We began our project by purchasing a power sander, masks and protective eye wear. We went with a Hitachi orbital sander, and 100 grit sand paper. Then we went to town sanding down the door (after a good wash down with soapy water and the removal of those nasty nests). The paint came off pretty easily, which revealed a blush colored wood with distinct grain marks. We’re not wood experts here, and have no idea what type of tree breathed life into this door. But, we dig it.
We actually experimented with painting the door, but ended up liking the unique grain patterns of the wood too much to cover them. We settled on a pretty dark stain, MinWax’s Ebony.

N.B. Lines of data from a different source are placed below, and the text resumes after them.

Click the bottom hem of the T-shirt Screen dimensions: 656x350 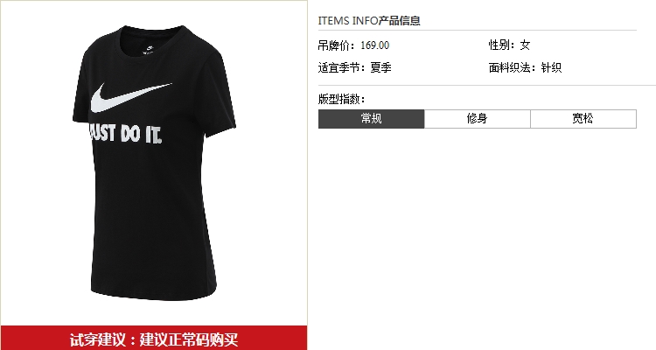point(154,293)
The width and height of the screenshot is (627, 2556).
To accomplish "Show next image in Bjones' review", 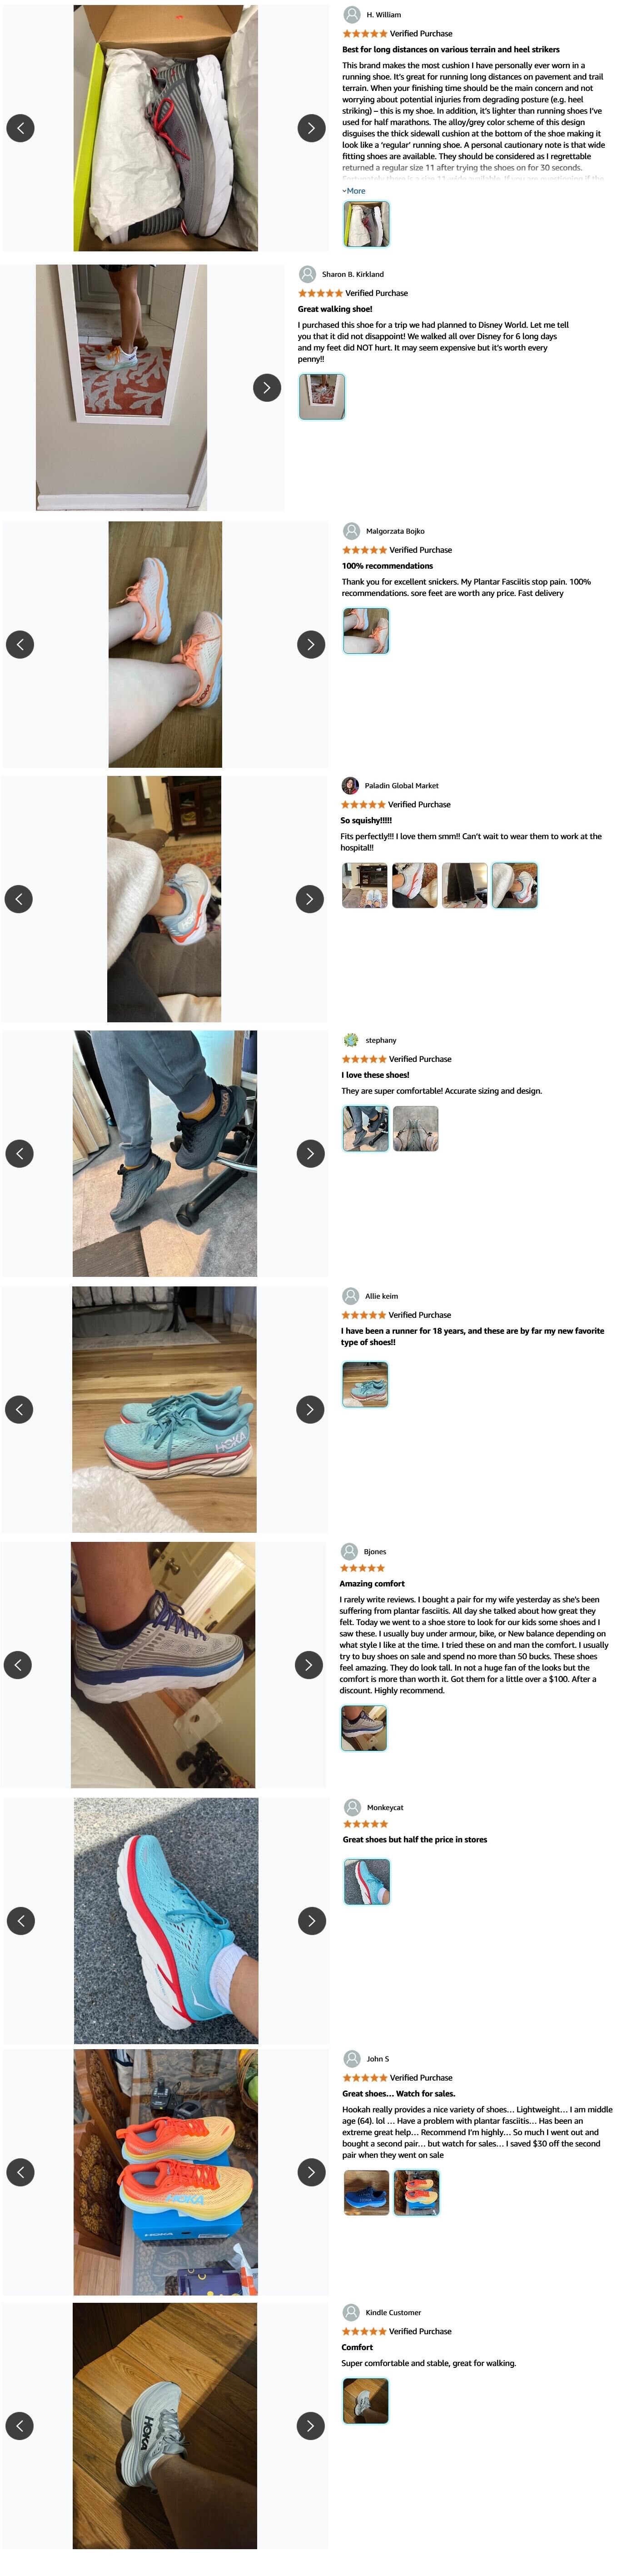I will 310,1665.
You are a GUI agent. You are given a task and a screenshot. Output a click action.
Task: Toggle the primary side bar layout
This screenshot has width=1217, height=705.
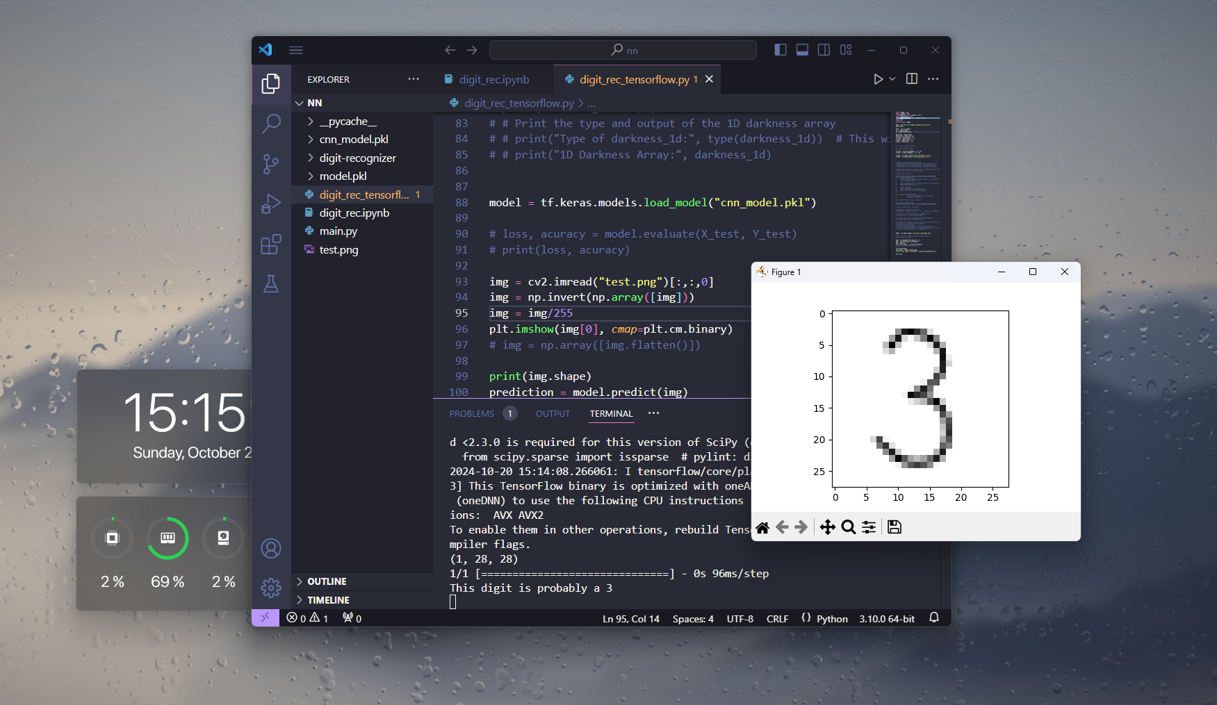click(781, 50)
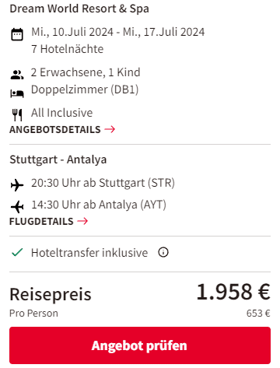Click the All Inclusive meal plan text

61,113
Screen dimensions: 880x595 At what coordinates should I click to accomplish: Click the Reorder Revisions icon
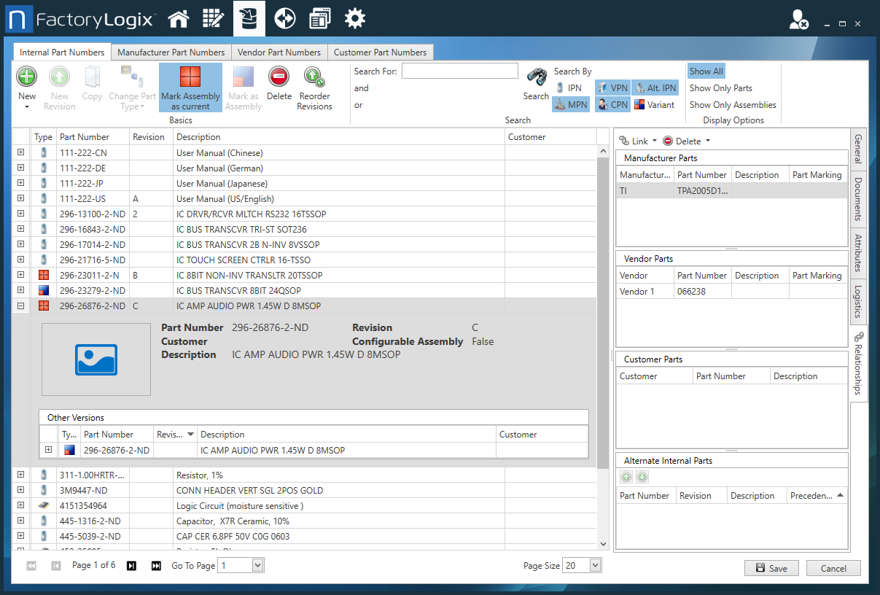[x=314, y=77]
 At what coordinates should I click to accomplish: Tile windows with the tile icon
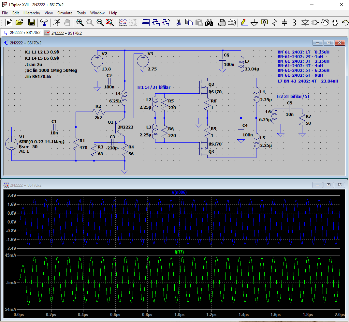(146, 23)

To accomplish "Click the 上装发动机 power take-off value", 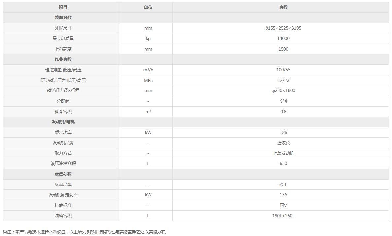I will click(283, 153).
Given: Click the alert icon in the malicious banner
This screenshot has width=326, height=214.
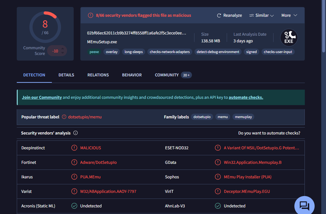Looking at the screenshot, I should point(90,15).
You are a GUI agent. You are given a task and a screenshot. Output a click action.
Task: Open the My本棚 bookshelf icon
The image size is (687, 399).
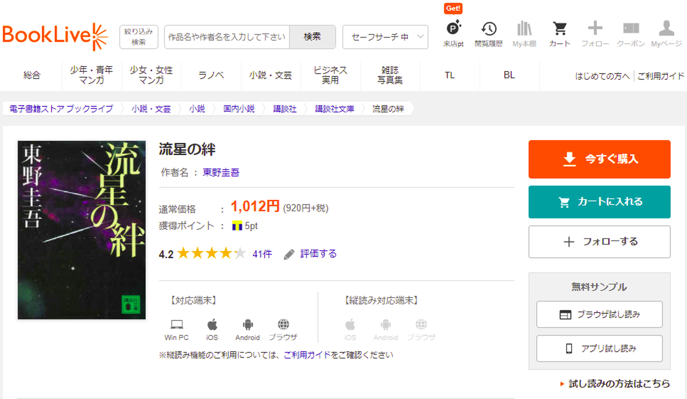524,34
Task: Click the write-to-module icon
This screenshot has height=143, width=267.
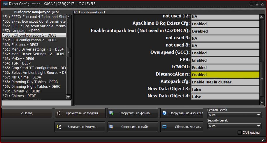Action: click(x=59, y=127)
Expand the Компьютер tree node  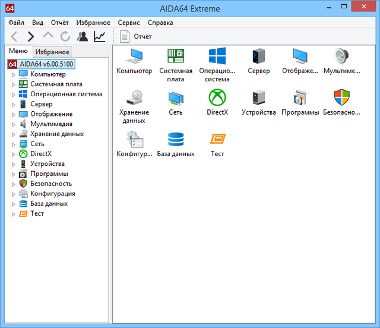(14, 74)
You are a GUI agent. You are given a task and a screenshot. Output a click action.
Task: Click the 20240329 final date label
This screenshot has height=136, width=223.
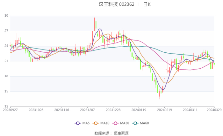(x=214, y=110)
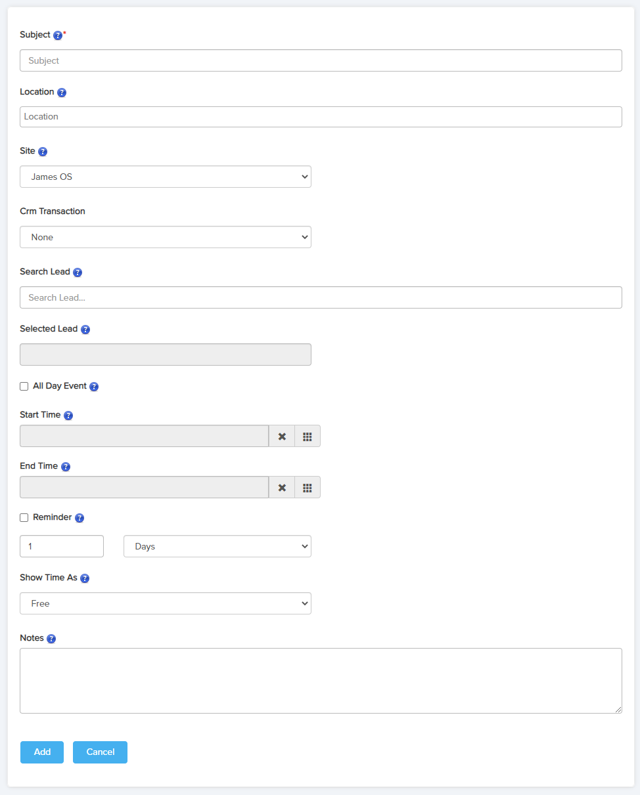Open the reminder unit Days dropdown
Viewport: 640px width, 795px height.
coord(217,546)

We used MinWax’s pre-stain treatment to help the very old wood absorb the stain evenly. The pre-stain and stain process was pretty simple. We had no previous staining experience, and just precisely followed the directions listed on the can. Waiting for each coat of stain to dry before wiping it gently (in the direction of the wood grain), and then waiting an entire day before applying the next coat was the toughest part of this project. Patience, we don’t got it.
We completed the door’s finish with two coats of polyurethane.
Next, we ordered six of these chairs from IKEA, and choked on the shipping charges.
We got them in black brown.
We also ordered table legs from IKEA, but did not like the chrome finish. The chrome on the legs, did not match the legs of the chairs well enough.
We ended up purchasing pre-made wooden table legs at Home Depot and staining them to match the table. They were simple to install to the table, using hardware we found in the very same aisle. It’s just great when things work out.
These are similar to the 28 inch pine legs we used.
And to finish off this getting-our-feet-wet project, we ordered a piece of glass from Glass Masters to lay over the table top. We think the glass really gave the table a high end look, and we’re so proud of the finished product. Soooooo ready to move the table into our new home where it will own the dining room.